I'm reading Dan Kimball's They Like Jesus But Not the Church. Kimball points out that mega-churches have a lot of baby boomers but younger people are mostly absent from them. He talked, e.g., with the college pastor of a church that has well over 10,000 people in it. But the attendance of those under thirty is "rather dismal."

Kimball quotes Reggie McNeal, who writes: "We are witnessing the emergence of a new world... The phenomenon has been noted by many who tag the merging culture as post-Christian, pre-Christian, or postmodern. The point is, the world is profoundly different than it was at the middle of the last century, and everyone knows it. But knowing it and acting on it are two different things. So far the North American church has largely responded with heavy infusions of denial, believing the culture will come to its senses and come back around to the church."

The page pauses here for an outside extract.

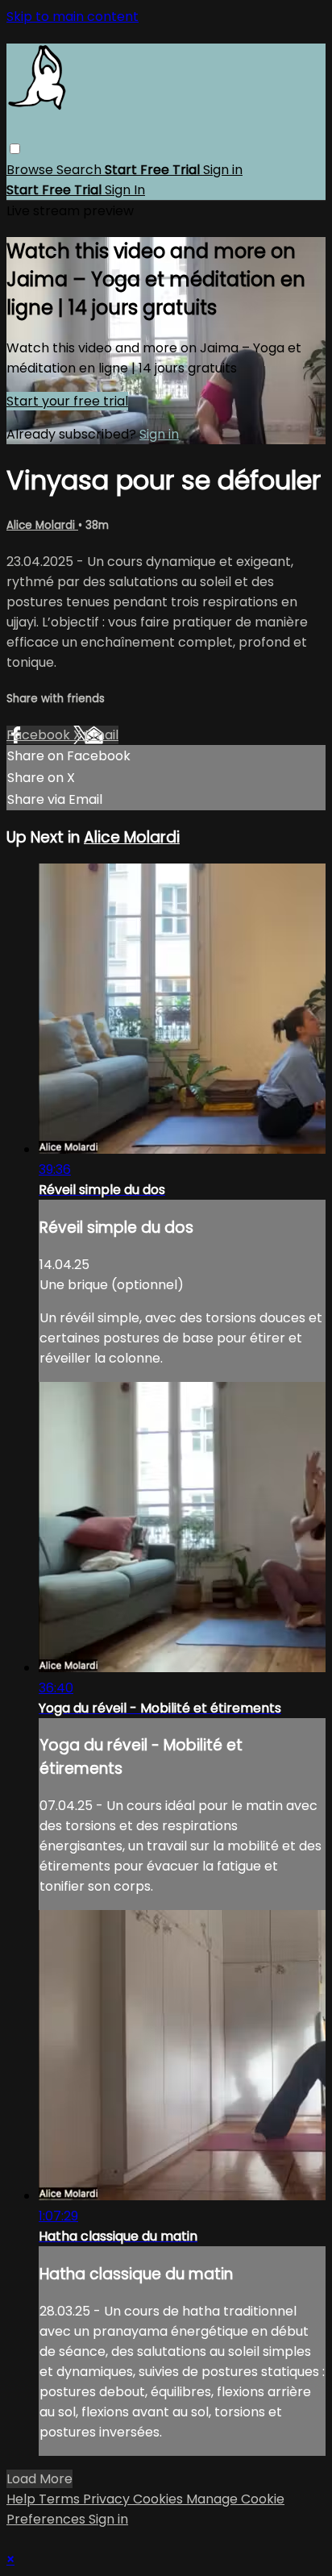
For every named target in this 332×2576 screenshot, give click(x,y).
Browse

McNeal writes: "The American culture no longer props up the church the way it did, no longer automatically accepts the church as a player at the table in public life, and can be downright hostile to the churches presence. The collapse I am talking about also involves the realization that the values of classic Christianity no longer dominate the way Americans believe or behave."
How true. I know this personally from teaching 8 years now at Monroe County Community College. For most of today's young students, the "church" is not even on the radar screen of options for them as they ask questions about the meaning and purpose of their lives.